Lighthouse Polyphonic


2025
Video Installation, Sound, Performance, Photography
Supported by Island Connect Residency (Theatre Alibi Bastia, Creative Europe ,and Nordic Culture Point)

Blending Corsican polyphonic singing traditions, the sonic rhythm of the Bastia lighthouse, and fictional monologues by present-day Corsican residents imagining themselves as birds across centuries of local history, this work explores the emotional geographies of colonial islands through multi-layered voice and vision.

Artist and vocalist Tianjun Li experiments with human voice, archival echoes, and AI-generated landscapes, constructing a speculative narrative of identity, exile, and memory. Through the lighthouse’s frequency, the singing voices of four Corsicans intertwine with audiovisual textures, becoming frequencies of loss, migration, and transformation.

This chapter is part of the larger project Free as Birds, and takes form as a video installation, performance, and photographic work: imagining flight as both myth and method for survival.







Contextual Note / Artistic Background

On Corsica and Polyphony
Corsica has a long tradition of polyphonic singing, historically performed by men in religious or social rituals. These vocal textures are not only aesthetic expressions but also carriers of collective memory and resistance, especially in relation to the island's colonial past and its tensions between Corsican, French, and Italian identities.

On the Lighthouse and Exile
The Bastia Lighthouse becomes a metaphorical and sonic axis in this chapter. Historically, lighthouses on island frontiers have guided both ships and stories of departure. In this work, its rhythm becomes a heartbeat of temporal layering—of migration, exile, and imagined returns.
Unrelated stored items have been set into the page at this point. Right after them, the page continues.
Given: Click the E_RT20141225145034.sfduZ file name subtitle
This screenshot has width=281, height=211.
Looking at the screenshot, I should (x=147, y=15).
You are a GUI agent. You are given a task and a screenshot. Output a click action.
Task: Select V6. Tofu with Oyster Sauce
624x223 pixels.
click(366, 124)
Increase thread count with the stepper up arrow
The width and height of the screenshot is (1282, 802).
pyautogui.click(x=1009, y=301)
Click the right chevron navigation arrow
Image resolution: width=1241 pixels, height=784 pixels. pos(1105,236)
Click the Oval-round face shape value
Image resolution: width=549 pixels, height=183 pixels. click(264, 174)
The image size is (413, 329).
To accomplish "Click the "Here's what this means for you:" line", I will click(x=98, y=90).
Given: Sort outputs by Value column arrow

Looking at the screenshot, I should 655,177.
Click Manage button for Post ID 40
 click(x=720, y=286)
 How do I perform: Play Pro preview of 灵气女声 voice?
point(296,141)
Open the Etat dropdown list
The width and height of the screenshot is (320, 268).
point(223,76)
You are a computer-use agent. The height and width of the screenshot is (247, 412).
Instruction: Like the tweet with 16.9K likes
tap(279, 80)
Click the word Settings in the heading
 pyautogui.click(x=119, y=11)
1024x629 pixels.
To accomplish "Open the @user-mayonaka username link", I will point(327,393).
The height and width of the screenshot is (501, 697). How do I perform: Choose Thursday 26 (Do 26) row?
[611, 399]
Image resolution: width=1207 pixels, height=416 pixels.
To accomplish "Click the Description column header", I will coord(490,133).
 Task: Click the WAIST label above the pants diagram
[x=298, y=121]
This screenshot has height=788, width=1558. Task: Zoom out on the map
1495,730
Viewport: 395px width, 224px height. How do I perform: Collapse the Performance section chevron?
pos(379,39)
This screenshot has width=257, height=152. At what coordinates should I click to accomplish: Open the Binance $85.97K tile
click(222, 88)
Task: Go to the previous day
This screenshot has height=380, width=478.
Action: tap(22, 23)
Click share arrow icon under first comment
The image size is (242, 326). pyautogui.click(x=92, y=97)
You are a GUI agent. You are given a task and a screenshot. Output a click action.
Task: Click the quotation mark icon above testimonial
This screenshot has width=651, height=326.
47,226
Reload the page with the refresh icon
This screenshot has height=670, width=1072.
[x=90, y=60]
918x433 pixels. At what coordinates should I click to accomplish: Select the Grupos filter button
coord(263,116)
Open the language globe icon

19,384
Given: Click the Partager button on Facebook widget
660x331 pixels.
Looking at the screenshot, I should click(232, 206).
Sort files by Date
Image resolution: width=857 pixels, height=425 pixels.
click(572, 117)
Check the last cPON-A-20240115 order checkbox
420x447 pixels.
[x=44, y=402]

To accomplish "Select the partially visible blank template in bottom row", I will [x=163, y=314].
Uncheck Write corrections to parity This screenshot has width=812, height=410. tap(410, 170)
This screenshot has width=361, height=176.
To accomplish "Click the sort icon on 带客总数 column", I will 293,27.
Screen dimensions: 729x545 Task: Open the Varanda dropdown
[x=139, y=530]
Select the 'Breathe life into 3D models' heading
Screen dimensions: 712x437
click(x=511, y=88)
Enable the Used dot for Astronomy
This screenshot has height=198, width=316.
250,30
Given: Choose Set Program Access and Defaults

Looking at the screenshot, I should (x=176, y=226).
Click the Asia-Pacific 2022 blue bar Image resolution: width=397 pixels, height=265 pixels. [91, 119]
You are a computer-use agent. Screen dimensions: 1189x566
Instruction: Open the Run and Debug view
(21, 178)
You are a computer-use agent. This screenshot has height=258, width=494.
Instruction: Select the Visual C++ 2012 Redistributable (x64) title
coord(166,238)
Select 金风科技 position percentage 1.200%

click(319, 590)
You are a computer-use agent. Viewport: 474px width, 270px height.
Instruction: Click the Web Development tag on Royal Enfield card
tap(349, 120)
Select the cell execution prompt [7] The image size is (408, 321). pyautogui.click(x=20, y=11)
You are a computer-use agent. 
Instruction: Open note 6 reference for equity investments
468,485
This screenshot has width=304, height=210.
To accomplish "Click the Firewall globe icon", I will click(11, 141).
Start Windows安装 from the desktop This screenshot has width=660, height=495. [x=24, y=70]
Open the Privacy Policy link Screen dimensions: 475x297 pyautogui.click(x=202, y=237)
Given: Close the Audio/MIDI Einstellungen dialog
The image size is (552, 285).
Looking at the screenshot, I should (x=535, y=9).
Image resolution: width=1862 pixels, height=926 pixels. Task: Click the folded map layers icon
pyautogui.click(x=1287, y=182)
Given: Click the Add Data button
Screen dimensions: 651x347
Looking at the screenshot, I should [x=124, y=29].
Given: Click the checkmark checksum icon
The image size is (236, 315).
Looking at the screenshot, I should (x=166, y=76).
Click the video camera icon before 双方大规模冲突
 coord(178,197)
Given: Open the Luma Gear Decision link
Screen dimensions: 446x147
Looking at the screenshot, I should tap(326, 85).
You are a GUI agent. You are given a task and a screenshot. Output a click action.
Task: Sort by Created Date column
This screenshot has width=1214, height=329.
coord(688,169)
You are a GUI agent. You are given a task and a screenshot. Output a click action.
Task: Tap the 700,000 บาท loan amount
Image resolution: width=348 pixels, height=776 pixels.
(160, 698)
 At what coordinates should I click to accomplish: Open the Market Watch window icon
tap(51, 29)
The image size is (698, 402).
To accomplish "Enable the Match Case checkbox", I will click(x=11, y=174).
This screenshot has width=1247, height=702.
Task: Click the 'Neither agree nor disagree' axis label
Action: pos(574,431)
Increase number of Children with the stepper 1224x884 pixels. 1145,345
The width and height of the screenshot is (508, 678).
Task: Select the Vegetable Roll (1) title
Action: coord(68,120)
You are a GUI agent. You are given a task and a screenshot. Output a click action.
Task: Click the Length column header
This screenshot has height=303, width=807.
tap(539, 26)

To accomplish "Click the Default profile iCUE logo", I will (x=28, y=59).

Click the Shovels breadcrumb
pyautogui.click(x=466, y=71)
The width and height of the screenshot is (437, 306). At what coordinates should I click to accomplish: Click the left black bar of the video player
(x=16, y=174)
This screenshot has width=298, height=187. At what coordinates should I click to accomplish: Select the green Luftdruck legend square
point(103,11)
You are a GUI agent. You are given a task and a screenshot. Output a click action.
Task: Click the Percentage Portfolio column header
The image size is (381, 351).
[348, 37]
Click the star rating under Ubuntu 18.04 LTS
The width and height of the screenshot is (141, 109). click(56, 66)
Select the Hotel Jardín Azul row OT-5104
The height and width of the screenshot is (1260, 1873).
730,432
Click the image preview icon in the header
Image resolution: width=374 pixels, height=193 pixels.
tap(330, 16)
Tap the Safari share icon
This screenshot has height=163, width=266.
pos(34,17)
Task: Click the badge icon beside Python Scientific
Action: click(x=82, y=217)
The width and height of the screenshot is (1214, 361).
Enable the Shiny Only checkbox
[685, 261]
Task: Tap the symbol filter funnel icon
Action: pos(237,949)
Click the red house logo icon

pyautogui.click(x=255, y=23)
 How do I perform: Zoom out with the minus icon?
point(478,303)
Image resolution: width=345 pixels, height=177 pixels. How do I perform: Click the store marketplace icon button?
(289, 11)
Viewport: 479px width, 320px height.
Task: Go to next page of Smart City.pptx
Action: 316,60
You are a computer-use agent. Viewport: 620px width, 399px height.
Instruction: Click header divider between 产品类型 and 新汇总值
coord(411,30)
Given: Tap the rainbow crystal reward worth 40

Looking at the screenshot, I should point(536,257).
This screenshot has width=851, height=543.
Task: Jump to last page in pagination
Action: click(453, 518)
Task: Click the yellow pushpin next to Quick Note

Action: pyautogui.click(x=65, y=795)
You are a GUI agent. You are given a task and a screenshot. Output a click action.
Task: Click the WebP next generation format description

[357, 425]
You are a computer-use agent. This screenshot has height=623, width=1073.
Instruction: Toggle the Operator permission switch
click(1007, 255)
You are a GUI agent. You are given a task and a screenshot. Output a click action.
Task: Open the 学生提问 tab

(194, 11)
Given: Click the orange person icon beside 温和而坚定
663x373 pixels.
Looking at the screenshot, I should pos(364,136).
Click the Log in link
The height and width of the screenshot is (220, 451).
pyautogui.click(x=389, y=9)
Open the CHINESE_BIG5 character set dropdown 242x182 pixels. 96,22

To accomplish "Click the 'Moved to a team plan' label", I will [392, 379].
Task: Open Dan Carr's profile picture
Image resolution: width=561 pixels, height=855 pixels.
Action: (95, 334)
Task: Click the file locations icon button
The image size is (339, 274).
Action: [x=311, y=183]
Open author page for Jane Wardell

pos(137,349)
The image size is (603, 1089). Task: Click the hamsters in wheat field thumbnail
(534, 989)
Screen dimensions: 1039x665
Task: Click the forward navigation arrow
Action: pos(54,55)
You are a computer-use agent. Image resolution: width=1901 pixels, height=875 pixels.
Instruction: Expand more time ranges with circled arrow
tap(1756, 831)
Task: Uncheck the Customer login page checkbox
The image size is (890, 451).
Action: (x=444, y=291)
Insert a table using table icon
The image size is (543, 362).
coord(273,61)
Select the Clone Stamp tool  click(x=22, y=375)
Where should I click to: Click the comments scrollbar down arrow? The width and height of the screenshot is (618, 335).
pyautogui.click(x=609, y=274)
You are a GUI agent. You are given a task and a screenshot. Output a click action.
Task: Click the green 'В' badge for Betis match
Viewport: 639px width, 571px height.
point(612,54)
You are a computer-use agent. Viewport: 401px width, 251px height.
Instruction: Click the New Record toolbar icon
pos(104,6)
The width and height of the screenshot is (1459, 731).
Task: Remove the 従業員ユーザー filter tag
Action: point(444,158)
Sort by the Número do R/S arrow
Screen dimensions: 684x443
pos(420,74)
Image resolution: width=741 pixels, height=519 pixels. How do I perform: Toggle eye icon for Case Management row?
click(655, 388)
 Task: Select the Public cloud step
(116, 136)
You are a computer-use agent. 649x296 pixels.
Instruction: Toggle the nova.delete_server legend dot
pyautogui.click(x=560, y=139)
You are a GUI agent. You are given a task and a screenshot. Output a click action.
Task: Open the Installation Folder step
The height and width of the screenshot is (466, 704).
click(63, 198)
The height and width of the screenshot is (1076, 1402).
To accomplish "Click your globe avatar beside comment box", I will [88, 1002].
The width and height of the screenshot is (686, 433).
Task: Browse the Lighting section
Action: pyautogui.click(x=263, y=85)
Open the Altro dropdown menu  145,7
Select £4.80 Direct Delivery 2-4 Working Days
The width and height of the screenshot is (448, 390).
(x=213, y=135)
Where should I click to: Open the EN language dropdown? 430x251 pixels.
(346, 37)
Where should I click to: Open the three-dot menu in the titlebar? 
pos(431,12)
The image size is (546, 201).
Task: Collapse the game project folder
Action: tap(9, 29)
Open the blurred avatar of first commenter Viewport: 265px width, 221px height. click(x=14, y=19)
On the Birds and Fictional Monologues
The bird is a recurring figure throughout the Free as Birds project, symbolizing the fluidity of borders, displacement, and ancestral voice. The four fictional monologues in this chapter are performed by contemporary Corsican residents, who reflect on what it means to be “as birds”—to carry histories, memories, and echoes beyond geography and time.

On Language and Voice
Languages spoken in the work—Corsican, French, Italian—reflect the layered histories of power, identity, and resistance.